If the person meets all three of those criteria, then he can qualify for Medicaid. If he is residing in a nursing facility, the Medicaid program will pay for most of the costs associated with his care at the nursing home. Medicaid will also help pay for care in an assisted living residence and at home.
When a person applies for Medicaid, the Medicaid Office requests financial documents for the past five years. Essentially, the Medicaid Office is performing a forensic accounting of the applicant’s finances for the past five years. The Medicaid Office is looking to verify that the applicant has less than $2,000 in assets currently and that the applicant has not given away any assets in the past five years.
If the applicant has given assets away in the past five years, then he will be rendered ineligible for Medicaid for a period of time. The more the applicant gave away in the past five years, the longer the period of ineligibility. The period of ineligibility is called a “penalty period.” During a penalty period, the applicant must pay for his care privately; Medicaid will not pay for his care during the penalty period.
A penalty period is calculated by taking the aggregate assets that the applicant gave away during the five years immediately preceding the date of his application, called the “lookback period,” and dividing that figure by a penalty divisor figure that the State publishes every year.
The divisor is supposed to be based upon the average cost of a semi-private nursing home room in the state in which the applicant lives. So, for instance, if the average cost of a nursing home is $400 in New Jersey, then the penalty divisor is $400. If the applicant gave away $12,000 during the lookback period, then the applicant will be ineligible for Medicaid benefits for one month, because a $400 daily penalty divisor is equal to $12,000 a month ($400 * 30 = $12,000). If the applicant gave away $24,000 during the lookback period, then he would be ineligible for two months.

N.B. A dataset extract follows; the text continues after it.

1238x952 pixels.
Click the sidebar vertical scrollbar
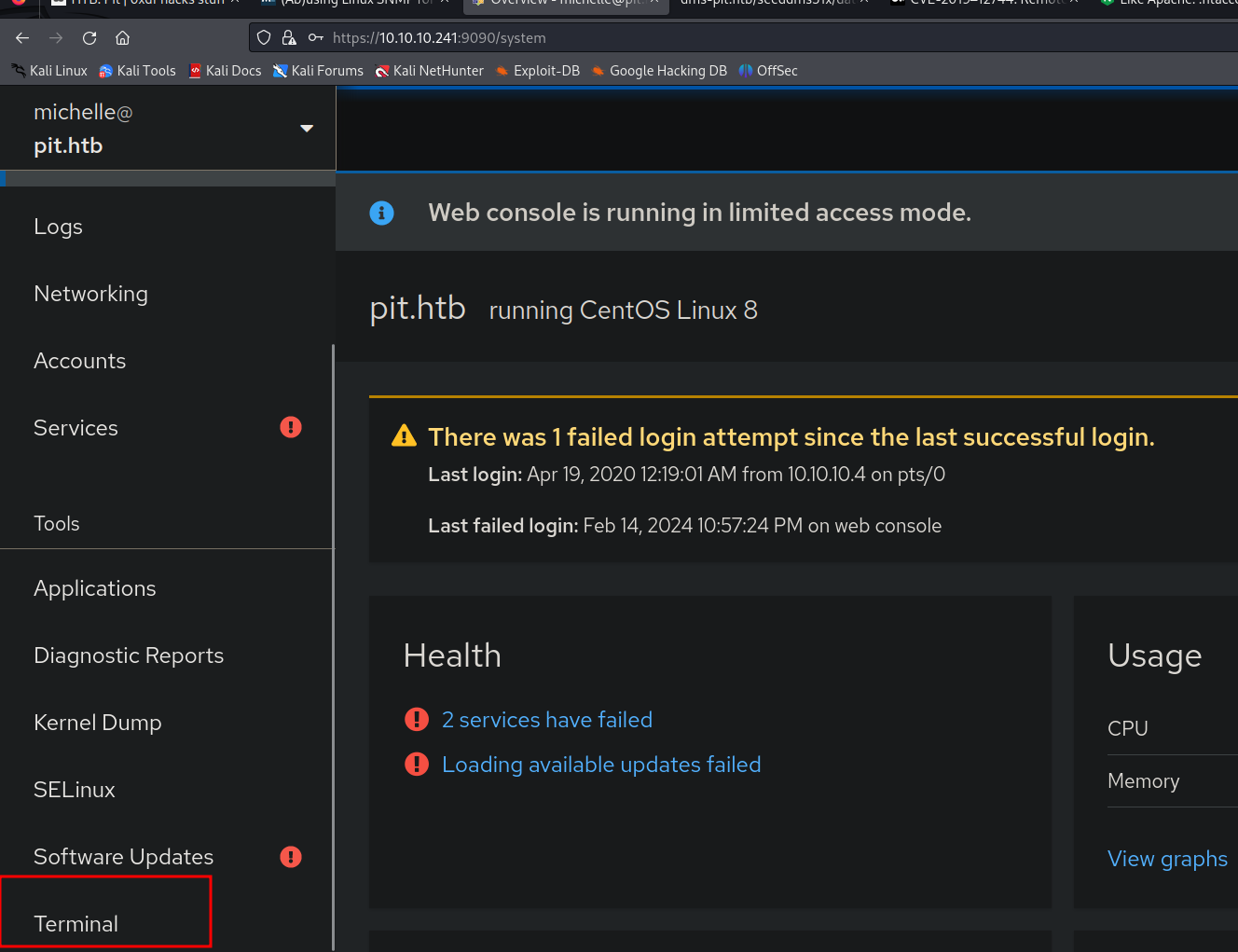333,643
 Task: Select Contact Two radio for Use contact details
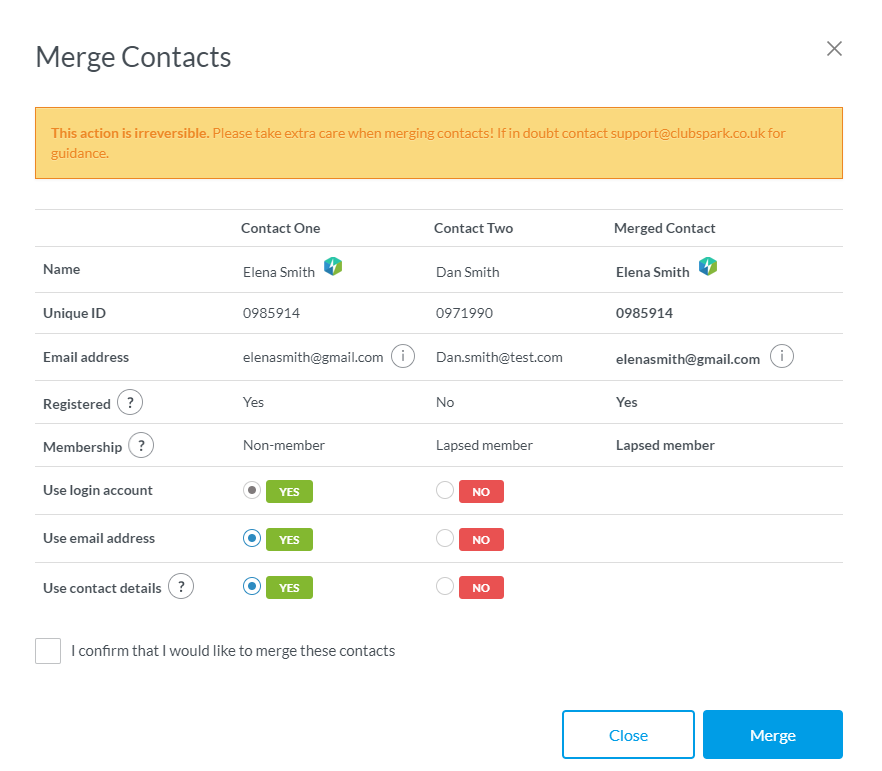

Last year, in 2017, the state published a divisor figure that was $423 per day. This year, the state is attempting to publish a daily divisor figure that is only $343 per say, or approximately $80 lower than last year’s divisor number. This would result in longer penalty periods for people applying for Medicaid benefits because the divisor figure is lower.
This is odd because the cost of nursing homes in New Jersey keeps increasing every year. The cost of a nursing home certainly did not decrease by 19% from 2017 to 2018 ($80/$423 = 19%).
There are several hundred nursing homes in New Jersey, and the divisor figure is supposed to reflect the average cost of care at all of them. From my perspective in Monmouth County, I can say that the cost of a nursing home ranges from $350 per day to $450 per day. I think the state may need to look at the figures it is using again to ensure the accuracy of the divisor.